LES POPULATIONS DE MANDCHOURIE AU COURS DE LA DERNIÈRE GUERRE

« Honte à toi, esclave des diables étrangers ! Maintenant ta mine n’est pas fière et ton compte sera bientôt réglé. » C’est par ces mots peu aimables que mon mafou (palefrenier) était accueilli quotidiennement, quand il paraissait à cheval, derrière moi, dans les rues de Moukden. J’avais beau le presser de me traduire ce que lui disaient ses compatriotes ; il s’y refusait obstinément.

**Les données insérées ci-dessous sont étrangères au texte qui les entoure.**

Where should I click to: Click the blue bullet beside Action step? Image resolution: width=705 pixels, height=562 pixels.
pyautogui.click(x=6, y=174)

Mais le Père Villemot, le missionnaire français, m’ayant éclairé, j’appris que le seul fait d’être à mon service, moi qui pourtant n’étais pas Russe, valait au Chinois des bordées d’injures.

C’était après la bataille de Liao-yang. Sous l’irrésistible poussée des Jaunes, l’armée européenne avait fléchi. Des milliers d’yeux curieux et narquois, les innombrables boutiquiers, debout sur le pas de leur porte, contemplaient avec béatitude le grouillement des cavaliers et des piétons, le défilé désordonné des voitures, les mines flétries et hâves des soldats qui avaient lutté pendant huit jours, toute la saleté, le désarroi de la retraite. Huit jours durant, vers le sud, les roulemens assourdis du canon prolongeaient l’incertitude et l’effroi. Les Russes se défendaient âprement. Mais une fois de plus la furie, la bravoure japonaise l’emportèrent et le Chinois, qui était sûr de cette victoire, se réjouissait davantage de ce qu’elle avait un peu tardé.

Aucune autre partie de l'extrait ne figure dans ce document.